Review: After having my community college students read the book for several semesters, I thought I'd see what others readers say about it. The moving, personal praise the book receives - some of which is evidenced on this page - is what inclined faculty to use the book in the first place, but my classroom experience has been less laudatory.

Basically, the best it has ever done is acceptance. I have never seen one student sparked by the book, in the same way that many reviewers here have been. I have seen a number of students loathe the book as overwritten (the dream sequences and plot elements used to motivate characters), preachy, and questionable - many have expressed doubts about the veracity of most all of the characters, but particularly Doc Homer and Codi. They just don't see much in these two as believable or interesting or appealing.

Myself, I feel that the book is well enough written, different enough, and substantial enough to warrant the time needed to read it.
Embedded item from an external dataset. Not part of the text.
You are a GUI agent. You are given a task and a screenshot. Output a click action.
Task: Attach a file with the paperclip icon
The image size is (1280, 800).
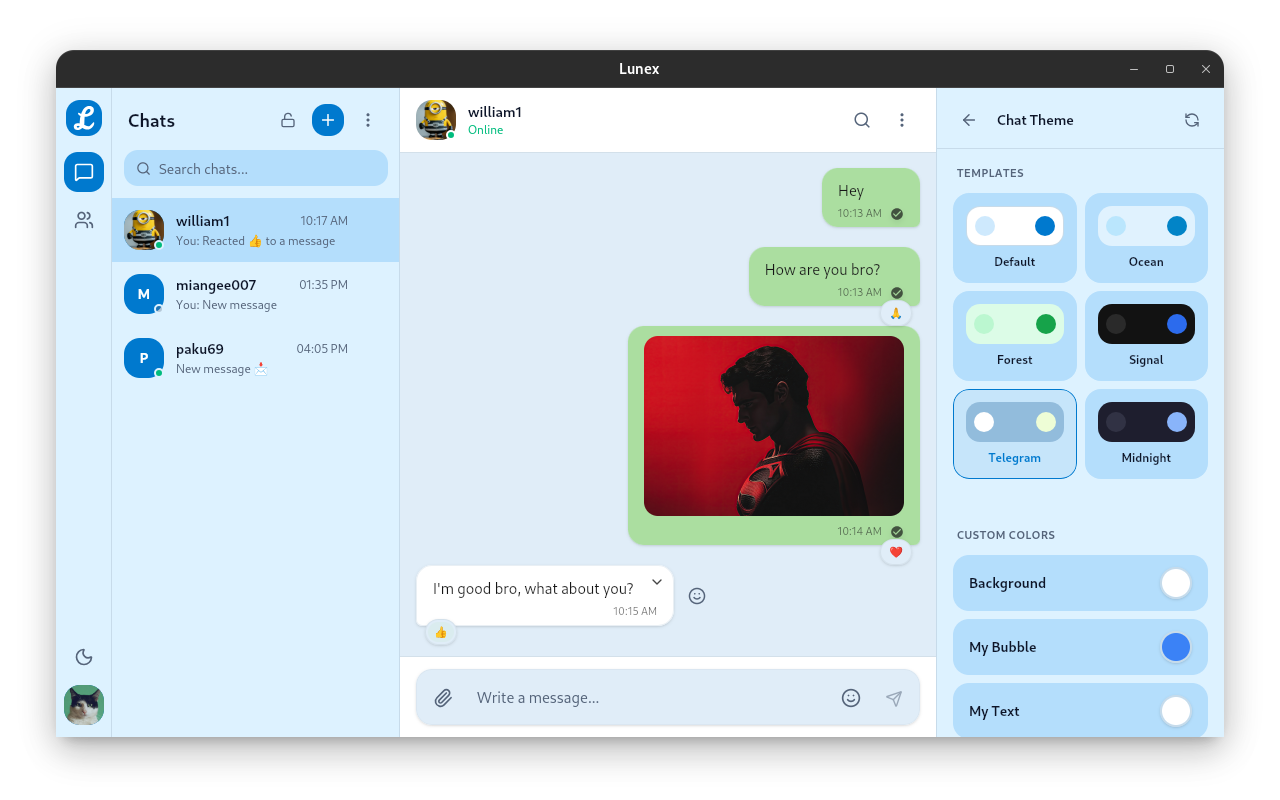coord(443,697)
It's even enjoyable in a few places, on a first read. However the book hasn't had much resonance for me in subsequent rereadings. I plan to drop it from my syllabus.

Rating: 5 stars
Summary: Animal Dreams
Review: Animal Dreams was a wonderful story of the life of Codi and her experiences in life that led her to love in the end. She explores her childhood in this book with an unintended fear at first, but slowly moves into feeling comfortable with her life, her past, and her future. It was a wonderful book, one that I related to in many ways. :-)

Rating: 5 stars
Summary: Excelent and provacative!
Review: Barbara Kingsolver has given us a novel that opens ones mind in an unending way. She has shown her true knowledge of the southwest and used it to tell the story of Codi, a dependent person, afraid of love, yet needy of it all the same. This novel is about a lost soul searching for approval from others, ultimately finding the road to accepting oneself.